Photo by Tatum Clayburn

Photo by Tatum Clayburn

Photo by Tatum Clayburn

Photo by Tatum Clayburn

by Chase Thurston, Staff Reporter

Simpson’s Black Student Union is hoping to bring African Americans’ struggles to light during Black History Month. 

Several events, including a die-in taking place on Thursday, Feb. 13, are part of the BSU’s focus active on campus. BSU has consistently made its presence known in dealing with issues of discrimination or inequality on campus.

“I think a big part of BSU is addressing the issues that people don’t want to talk about,” said Casie Redhage, vice president of BSU. “We have the die-in this Thursday about addressing police brutality. I hope that BSU can continue to be a driving force in making diversity and inclusion an actual priority on this campus.” 

Black History Month was originally limited to a week, the second week of February, which is marked by Abraham Lincoln’s birthday on Feb. 12 and Frederick Douglass’ birthday on Feb. 14. The event was called “Negro History Week,” and began in 1926. 

“I think it’s often overshadowed,” Redhage said. “To give it a week is to belittle the history that was actually made by black people. Honestly, I think a month is belittling. We should celebrate it all the time, but I think a month gives it the credit it deserves. Because a week is very belittling to all of the history that black history encompasses.” 

Soon after the establishment of Black History Month in 1970, many colleges and universities across the country began taking part in the celebration of iconic black leaders and historical figures.

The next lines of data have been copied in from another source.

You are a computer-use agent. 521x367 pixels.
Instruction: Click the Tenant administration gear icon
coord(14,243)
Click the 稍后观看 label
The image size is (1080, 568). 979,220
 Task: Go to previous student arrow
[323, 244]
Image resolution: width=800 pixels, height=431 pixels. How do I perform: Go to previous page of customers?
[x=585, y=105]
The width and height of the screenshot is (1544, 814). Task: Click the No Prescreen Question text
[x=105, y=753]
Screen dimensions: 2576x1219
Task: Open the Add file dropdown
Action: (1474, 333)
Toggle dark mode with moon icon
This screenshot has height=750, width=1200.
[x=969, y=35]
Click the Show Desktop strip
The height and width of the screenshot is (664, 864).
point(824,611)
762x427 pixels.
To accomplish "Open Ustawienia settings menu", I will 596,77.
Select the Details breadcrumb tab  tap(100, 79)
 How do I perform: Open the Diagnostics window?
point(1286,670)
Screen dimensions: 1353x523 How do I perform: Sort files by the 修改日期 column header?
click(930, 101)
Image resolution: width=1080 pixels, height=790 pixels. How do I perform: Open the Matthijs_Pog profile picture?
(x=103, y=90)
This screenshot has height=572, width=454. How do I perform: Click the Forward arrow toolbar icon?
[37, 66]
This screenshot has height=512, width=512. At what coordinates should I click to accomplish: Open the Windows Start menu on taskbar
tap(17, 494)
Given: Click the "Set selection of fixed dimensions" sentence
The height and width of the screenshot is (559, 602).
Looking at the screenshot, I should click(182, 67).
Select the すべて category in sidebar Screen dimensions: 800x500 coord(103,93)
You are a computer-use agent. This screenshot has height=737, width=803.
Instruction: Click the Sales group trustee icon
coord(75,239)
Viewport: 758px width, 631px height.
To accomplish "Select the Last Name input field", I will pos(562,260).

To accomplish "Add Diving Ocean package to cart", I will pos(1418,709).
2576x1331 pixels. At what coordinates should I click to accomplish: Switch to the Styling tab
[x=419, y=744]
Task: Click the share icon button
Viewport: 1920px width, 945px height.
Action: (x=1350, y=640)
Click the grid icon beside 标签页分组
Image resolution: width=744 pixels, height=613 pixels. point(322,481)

Six years later, Black History Month was officially recognized in a message of observance by President Gerald Ford. 

Simpson has made headlines recently for racially offensive incidents on campus, calling its efforts to promote diversity and inclusivity into question. 

“I don’t think the school itself does anything that has to do with black history other than MLK day,” Redhage said. “But I think schools are no longer the institutions that are putting Black History Month at the standard it should be. It’s the students and the people who care. We could definitely do better, but also not having the support of the institution itself does make it hard.”

Redhage said she has hopes BSU’s events throughout the rest of the month will be successful in increasing education and awareness of black history.